The European Community is one area, the North America Free Trade Agreement between the United States, Canada and Mexico is the second and the eventual combination of Asian countries with Japan at the center will be the third, Huntsman said.Speaking to the Pioneer Partnership in the Alta Club Friday, Huntsman said the world is gradually turning away from arms toward democracy and making an effort at peaceful relations. Economic trade is part of the change.
Outlining four truths he sees for the future, Huntsman said the world is getting smaller so Americans need to think bigger and get involved in interlocking relationships with other countries.
A second truth is that there always will be a Singapore and Taiwan where products are produced less expensively and can be sold for less. Huntsman said the U.S. shouldn't be involved in that process, but should be more creative and efficient in its production methods.
Another truth, Huntsman said, is that the battle for free trade is ongoing. Even in the U.S. there are protections and he used steel quotas and agricultural products as examples. He said Americans shouldn't get bogged down in Japan-bashing because the trade deficit with that country is gradually being reduced.
The final truth he discussed was that the American economy must be strong and right now it isn't. Huntsman said the current recession was man-made because the Federal Reserve Board kept interest rates too high for too long.
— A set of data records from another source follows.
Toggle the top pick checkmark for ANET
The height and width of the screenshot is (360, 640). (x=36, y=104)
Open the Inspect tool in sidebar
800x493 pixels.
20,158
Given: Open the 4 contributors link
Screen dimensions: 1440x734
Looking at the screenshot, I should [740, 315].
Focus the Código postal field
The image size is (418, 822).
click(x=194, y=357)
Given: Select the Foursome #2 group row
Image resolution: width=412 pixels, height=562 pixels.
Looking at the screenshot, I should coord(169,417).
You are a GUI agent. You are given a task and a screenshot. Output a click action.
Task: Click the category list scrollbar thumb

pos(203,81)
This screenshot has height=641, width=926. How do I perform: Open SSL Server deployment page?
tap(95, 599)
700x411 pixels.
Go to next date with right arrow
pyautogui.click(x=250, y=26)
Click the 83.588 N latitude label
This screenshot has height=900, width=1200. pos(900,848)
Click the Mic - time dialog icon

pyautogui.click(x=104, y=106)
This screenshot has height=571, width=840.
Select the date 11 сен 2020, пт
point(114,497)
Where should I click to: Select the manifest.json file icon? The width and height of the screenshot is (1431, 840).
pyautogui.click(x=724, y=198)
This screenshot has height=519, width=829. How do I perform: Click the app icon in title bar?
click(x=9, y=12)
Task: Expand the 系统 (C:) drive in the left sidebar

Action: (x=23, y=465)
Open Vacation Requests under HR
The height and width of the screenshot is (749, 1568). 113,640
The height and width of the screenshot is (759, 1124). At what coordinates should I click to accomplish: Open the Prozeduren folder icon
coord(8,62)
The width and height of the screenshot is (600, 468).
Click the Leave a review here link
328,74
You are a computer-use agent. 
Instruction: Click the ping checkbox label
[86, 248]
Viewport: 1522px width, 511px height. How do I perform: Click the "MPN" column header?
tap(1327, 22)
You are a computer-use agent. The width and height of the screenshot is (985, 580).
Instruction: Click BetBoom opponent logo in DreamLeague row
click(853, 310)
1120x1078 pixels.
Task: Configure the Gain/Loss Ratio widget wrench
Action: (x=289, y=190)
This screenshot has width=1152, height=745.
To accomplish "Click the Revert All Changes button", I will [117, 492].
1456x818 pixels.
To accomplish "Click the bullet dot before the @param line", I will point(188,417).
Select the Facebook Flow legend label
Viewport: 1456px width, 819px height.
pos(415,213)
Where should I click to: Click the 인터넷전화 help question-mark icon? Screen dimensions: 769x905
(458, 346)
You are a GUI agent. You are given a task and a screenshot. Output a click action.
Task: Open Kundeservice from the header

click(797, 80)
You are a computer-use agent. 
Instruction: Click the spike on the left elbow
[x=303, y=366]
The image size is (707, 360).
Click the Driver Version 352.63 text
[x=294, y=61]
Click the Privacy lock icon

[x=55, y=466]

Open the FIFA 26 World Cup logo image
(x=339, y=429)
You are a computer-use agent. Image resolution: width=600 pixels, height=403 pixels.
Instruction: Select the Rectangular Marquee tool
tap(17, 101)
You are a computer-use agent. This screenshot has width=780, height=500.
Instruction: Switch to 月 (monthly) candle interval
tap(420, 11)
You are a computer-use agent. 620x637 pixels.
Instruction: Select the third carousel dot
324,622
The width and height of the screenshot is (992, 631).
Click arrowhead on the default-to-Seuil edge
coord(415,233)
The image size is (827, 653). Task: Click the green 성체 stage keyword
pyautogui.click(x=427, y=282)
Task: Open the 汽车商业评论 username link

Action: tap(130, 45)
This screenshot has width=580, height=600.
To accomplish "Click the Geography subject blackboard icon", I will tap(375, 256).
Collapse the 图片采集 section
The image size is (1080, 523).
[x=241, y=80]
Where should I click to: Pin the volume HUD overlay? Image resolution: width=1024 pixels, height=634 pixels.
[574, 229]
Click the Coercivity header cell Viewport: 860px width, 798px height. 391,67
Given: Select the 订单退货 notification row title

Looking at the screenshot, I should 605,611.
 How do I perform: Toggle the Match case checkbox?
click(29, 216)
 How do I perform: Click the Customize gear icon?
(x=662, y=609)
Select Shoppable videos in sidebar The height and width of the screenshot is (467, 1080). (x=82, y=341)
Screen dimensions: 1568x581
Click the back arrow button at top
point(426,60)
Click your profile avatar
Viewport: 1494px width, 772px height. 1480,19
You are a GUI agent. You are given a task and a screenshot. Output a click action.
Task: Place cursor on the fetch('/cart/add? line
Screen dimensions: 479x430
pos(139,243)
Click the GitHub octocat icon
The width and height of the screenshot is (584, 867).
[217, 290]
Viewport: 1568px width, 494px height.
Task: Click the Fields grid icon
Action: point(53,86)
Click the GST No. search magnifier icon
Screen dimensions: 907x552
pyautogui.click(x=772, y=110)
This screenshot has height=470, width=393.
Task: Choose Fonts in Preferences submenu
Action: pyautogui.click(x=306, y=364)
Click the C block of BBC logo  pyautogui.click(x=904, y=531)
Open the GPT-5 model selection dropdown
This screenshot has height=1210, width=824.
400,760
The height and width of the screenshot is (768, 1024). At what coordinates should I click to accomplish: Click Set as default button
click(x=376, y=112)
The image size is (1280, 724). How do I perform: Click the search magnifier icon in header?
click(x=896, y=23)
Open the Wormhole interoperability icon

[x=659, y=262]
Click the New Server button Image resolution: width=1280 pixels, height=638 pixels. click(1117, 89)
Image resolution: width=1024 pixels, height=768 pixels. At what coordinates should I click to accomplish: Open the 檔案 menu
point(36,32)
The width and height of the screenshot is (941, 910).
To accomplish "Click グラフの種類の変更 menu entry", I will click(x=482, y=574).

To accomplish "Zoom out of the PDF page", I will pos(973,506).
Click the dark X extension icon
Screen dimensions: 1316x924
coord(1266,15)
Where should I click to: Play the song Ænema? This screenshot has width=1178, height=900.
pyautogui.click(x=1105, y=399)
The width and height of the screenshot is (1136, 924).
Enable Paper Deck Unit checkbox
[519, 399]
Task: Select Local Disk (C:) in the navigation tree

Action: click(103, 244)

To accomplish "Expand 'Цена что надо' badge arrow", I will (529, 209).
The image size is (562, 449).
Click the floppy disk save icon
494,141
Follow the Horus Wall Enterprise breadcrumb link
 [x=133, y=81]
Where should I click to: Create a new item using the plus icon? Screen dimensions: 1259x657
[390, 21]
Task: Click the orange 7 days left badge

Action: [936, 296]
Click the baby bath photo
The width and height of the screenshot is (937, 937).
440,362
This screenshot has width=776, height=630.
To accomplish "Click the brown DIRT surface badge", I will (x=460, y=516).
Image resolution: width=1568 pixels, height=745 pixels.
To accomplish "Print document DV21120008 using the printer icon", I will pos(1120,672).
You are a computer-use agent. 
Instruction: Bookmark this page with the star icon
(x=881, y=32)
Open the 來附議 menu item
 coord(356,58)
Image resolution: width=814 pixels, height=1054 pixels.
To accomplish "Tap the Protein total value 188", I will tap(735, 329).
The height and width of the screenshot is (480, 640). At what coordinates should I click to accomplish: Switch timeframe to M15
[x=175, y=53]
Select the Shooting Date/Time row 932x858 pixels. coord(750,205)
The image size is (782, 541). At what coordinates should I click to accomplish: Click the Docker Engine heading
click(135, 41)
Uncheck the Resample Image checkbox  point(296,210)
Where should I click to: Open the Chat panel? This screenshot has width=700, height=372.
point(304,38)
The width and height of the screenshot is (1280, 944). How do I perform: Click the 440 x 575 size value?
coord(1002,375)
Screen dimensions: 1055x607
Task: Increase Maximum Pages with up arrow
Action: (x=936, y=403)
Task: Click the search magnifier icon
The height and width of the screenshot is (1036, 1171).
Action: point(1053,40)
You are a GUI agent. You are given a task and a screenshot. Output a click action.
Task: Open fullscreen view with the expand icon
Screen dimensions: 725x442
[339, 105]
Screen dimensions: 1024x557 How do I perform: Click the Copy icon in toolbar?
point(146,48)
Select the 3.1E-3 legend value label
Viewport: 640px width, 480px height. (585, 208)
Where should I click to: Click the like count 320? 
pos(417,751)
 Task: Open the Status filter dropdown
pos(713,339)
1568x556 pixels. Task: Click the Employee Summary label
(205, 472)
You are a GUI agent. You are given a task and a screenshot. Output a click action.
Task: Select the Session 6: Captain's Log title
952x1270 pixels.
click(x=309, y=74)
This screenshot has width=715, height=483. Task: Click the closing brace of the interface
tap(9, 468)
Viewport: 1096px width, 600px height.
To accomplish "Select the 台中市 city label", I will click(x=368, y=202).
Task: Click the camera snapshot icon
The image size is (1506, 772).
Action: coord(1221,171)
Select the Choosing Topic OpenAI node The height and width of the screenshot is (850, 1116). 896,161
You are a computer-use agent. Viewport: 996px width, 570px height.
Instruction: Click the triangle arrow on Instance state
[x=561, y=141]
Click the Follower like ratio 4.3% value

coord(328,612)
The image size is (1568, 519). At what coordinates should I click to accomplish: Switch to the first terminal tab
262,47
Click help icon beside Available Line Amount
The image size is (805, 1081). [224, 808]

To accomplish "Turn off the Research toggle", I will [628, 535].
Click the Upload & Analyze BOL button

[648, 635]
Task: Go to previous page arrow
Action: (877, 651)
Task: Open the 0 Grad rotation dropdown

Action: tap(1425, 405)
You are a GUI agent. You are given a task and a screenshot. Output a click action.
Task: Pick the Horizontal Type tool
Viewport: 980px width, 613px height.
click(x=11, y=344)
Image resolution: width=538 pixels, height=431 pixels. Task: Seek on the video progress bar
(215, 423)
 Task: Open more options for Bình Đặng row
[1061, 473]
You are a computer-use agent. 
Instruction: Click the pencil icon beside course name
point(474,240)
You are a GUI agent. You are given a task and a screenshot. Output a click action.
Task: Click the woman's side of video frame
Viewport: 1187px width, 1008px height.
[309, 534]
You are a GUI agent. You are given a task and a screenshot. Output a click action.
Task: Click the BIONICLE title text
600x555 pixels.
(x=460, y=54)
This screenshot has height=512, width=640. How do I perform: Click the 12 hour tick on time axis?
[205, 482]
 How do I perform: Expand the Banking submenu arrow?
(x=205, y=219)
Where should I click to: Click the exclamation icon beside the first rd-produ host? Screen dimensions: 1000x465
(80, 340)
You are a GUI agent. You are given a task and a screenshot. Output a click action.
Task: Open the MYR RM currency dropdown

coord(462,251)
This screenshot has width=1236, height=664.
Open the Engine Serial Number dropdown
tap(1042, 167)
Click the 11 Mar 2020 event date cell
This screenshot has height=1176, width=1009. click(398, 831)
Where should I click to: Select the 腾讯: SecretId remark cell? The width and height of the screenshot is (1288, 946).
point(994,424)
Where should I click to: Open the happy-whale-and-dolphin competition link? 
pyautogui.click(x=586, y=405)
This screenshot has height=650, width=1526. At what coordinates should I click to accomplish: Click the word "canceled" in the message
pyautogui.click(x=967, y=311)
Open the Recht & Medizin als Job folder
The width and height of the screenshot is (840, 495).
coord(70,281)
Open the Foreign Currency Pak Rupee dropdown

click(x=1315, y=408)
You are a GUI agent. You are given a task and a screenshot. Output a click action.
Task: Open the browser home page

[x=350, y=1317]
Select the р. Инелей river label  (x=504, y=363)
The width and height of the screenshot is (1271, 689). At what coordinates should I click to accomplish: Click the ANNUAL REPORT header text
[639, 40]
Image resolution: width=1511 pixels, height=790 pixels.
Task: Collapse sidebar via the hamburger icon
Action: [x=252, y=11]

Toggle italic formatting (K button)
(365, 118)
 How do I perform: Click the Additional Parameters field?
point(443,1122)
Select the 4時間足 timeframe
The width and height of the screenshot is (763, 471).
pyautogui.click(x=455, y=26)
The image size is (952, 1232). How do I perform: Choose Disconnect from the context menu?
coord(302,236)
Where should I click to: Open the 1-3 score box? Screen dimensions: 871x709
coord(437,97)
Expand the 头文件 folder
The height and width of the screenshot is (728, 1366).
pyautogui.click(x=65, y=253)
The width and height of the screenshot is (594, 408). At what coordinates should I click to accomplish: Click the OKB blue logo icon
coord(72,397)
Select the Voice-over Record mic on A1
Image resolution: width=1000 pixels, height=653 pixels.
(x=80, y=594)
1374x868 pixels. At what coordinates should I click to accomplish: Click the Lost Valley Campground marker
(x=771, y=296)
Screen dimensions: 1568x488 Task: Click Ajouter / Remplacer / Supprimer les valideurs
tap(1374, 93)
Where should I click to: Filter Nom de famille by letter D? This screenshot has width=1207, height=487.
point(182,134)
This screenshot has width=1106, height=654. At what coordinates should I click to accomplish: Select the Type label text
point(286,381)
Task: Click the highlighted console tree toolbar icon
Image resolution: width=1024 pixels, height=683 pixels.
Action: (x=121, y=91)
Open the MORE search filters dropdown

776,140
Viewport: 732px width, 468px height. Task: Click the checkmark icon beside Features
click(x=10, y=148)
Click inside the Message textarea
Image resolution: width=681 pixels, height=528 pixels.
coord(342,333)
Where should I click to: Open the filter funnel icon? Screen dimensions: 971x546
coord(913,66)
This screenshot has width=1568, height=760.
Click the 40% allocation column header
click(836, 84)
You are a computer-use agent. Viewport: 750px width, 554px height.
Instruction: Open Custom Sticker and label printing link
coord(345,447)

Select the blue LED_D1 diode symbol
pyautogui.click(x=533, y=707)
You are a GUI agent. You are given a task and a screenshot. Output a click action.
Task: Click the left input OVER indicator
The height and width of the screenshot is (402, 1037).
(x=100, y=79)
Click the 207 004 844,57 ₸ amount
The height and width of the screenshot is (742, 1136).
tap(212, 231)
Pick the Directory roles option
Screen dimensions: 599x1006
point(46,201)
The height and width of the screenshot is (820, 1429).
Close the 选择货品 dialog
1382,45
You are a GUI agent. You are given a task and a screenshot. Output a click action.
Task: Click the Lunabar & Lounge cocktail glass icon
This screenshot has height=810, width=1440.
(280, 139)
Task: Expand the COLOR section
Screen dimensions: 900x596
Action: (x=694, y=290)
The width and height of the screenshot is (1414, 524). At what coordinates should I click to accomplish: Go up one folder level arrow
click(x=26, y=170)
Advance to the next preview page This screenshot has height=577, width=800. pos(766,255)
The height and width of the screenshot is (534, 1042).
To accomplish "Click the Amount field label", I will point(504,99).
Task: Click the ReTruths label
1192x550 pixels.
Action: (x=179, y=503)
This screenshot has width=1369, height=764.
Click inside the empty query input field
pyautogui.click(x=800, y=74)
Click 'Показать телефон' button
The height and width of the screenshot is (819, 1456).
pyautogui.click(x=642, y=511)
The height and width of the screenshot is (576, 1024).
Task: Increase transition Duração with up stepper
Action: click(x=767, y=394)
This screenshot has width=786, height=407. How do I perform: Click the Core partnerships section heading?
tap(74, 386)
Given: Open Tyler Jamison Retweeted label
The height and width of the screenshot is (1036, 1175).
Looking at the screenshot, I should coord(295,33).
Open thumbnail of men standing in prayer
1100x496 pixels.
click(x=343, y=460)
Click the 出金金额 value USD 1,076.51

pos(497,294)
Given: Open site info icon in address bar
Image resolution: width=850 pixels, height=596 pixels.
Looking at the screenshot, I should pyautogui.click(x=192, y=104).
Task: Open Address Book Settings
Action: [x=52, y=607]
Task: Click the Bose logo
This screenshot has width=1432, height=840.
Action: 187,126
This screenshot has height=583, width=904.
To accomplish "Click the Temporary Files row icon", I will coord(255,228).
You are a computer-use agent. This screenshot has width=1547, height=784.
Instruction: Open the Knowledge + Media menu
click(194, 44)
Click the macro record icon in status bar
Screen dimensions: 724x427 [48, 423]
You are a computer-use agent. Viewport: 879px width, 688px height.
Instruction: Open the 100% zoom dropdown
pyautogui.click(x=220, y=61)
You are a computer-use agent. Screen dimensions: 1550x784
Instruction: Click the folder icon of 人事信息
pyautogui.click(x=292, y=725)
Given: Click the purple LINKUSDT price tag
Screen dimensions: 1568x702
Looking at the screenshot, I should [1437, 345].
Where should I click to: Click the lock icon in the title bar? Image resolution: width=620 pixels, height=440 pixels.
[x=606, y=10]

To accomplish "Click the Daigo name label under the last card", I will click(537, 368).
He also noted there is a "regulatory reign of terror" in the United States caused by the savings and loan crisis and reluctance by money lenders to loan money because of the huge cost of that debacle.
Discussing several projects that Huntsman Chemical has in the Commonwealth of Independent States (formerly the Soviet Union), Huntsman said it is difficult to do business there because of constant changes in public officials and the worthlessness of the ruble.
Because the ruble is worthless, Americans companies have to rely on bartering and take commodities in exchange.